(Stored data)

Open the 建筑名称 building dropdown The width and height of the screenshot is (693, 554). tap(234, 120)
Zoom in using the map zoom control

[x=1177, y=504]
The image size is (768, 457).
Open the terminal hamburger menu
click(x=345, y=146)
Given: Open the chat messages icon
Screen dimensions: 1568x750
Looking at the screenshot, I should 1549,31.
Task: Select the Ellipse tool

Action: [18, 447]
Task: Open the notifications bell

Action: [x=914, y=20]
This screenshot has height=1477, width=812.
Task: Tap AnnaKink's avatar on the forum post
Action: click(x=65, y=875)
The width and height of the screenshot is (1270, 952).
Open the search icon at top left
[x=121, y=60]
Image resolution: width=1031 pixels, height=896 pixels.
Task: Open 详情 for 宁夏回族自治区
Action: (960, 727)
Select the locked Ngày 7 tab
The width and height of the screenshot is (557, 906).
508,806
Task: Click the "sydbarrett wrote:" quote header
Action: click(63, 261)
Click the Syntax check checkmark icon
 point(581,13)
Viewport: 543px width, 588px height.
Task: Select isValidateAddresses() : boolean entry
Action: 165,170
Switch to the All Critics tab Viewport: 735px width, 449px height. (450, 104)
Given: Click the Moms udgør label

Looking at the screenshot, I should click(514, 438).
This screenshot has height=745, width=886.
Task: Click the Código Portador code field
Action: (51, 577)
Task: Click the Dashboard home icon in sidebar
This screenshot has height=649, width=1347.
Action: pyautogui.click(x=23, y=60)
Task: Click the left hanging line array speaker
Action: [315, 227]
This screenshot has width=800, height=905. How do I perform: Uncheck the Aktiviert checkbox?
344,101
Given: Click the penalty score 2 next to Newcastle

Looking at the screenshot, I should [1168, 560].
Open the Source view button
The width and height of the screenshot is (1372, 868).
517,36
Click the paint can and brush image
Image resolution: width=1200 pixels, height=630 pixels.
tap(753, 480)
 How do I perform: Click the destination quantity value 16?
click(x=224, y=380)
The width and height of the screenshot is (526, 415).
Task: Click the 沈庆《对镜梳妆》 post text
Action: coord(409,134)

# [SET EXERCISE]
Select and copy every line of the data above that contains the word "screenshot".

# [SOLUTION TO THIS EXERCISE]
Open the 建筑名称 building dropdown The width and height of the screenshot is (693, 554). tap(234, 120)
Looking at the screenshot, I should 1549,31.
This screenshot has height=1477, width=812.
The width and height of the screenshot is (1270, 952).
The width and height of the screenshot is (557, 906).
Looking at the screenshot, I should click(514, 438).
This screenshot has height=745, width=886.
This screenshot has height=649, width=1347.
This screenshot has width=800, height=905. How do I perform: Uncheck the Aktiviert checkbox?
Looking at the screenshot, I should [1168, 560].
The width and height of the screenshot is (1372, 868).
The width and height of the screenshot is (526, 415).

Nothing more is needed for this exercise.